### Ausgewählter Text

--------

Für den 52-jährigen Fritz Kinzel war 2020 ein mehr als besonderes Jahr. Seit 35 Jahren betreibt er nun Kampfsport. Der hat sich für ihn zu weit mehr als nur einem Hobby entwickelt.
1985 begann der damals 17-Jährige seine Karriere in der damals noch vergleichsweise jungen Sportart Allkampf in Zusmarshausen. Zusätzlich trainierte er Taekwondo unter dem heutigen Großmeister und Gründer des Allkampf-Jitsu-Systems, Jakob Beck (10. Dan), der aus Donauschwaben stammte und nach dem Zweiten Weltkrieg in Burgau eine neue Heimat gefunden hatte.
1989 ging Kinzel zur Polizei. Hier kamen die Sportarten Judo, Ju-Jutsu sowie Aikido hinzu. Die Trainer Josef Art, Peter Weidinger und Johannes Daxbacher vermittelten ihm Fachwissen, im polizeilichen Dienst sammelte er viele persönliche Erfahrungen.

--------

### Gezeigte Einträge
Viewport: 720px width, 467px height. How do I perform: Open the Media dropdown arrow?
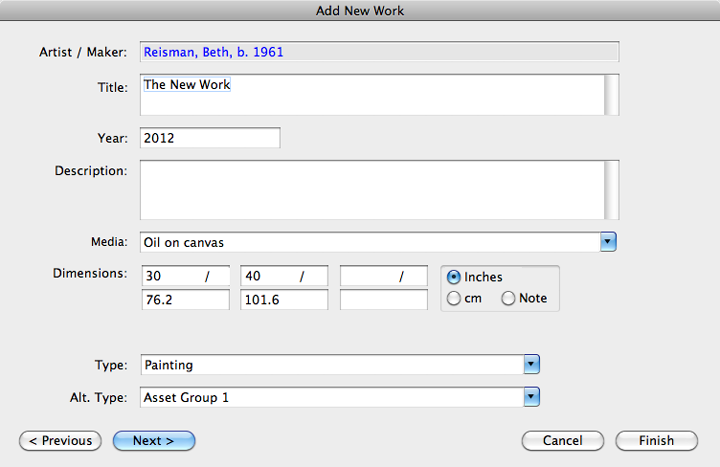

--------

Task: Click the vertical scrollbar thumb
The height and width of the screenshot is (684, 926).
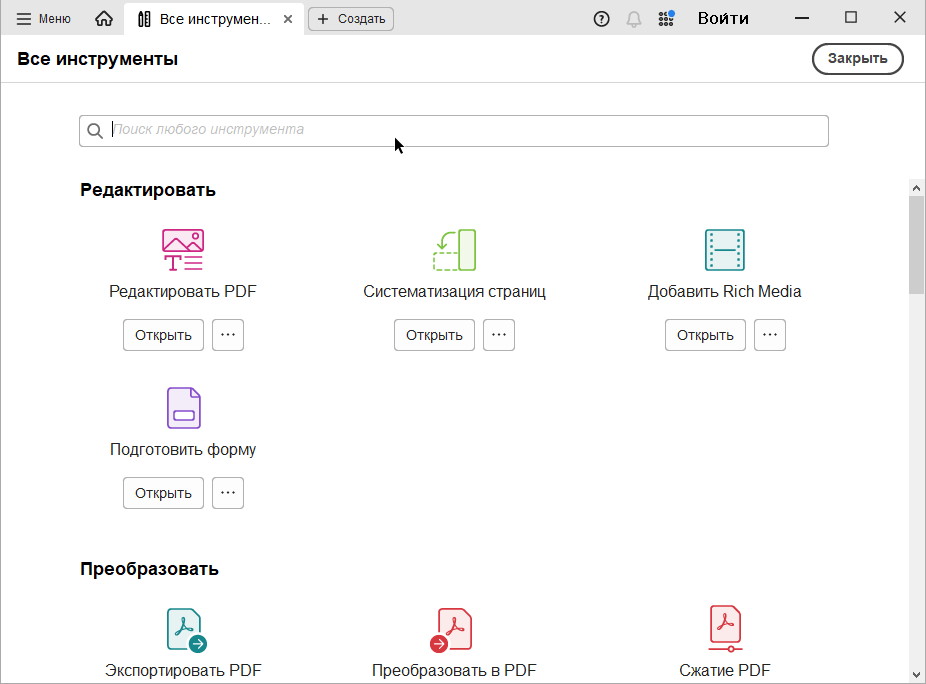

--------

### Aufgaben
(a) Gib aus dem Text über Fritz Kinzel den Abschnitt wörtlich wieder, beginnend bei „Für den 52-jährigen“ und endend bei „einem Hobby entwickelt.“.
(b) Beantworte anhand des Textes über Fritz Kinzel die folgenden Fragen.
(i) In welchem Ort begann Kinzel 1985 seine Karriere im Allkampf?
(ii) Wo fand Jakob Beck nach dem Zweiten Weltkrieg eine neue Heimat?
(iii) In welchem Jahr ging Kinzel zur Polizei?

### Lösungen
(a)
Für den 52-jährigen Fritz Kinzel war 2020 ein mehr als besonderes Jahr. Seit 35 Jahren betreibt er nun Kampfsport. Der hat sich für ihn zu weit mehr als nur einem Hobby entwickelt.

(b)
(i) In Zusmarshausen.
(ii) In Burgau.
(iii) 1989.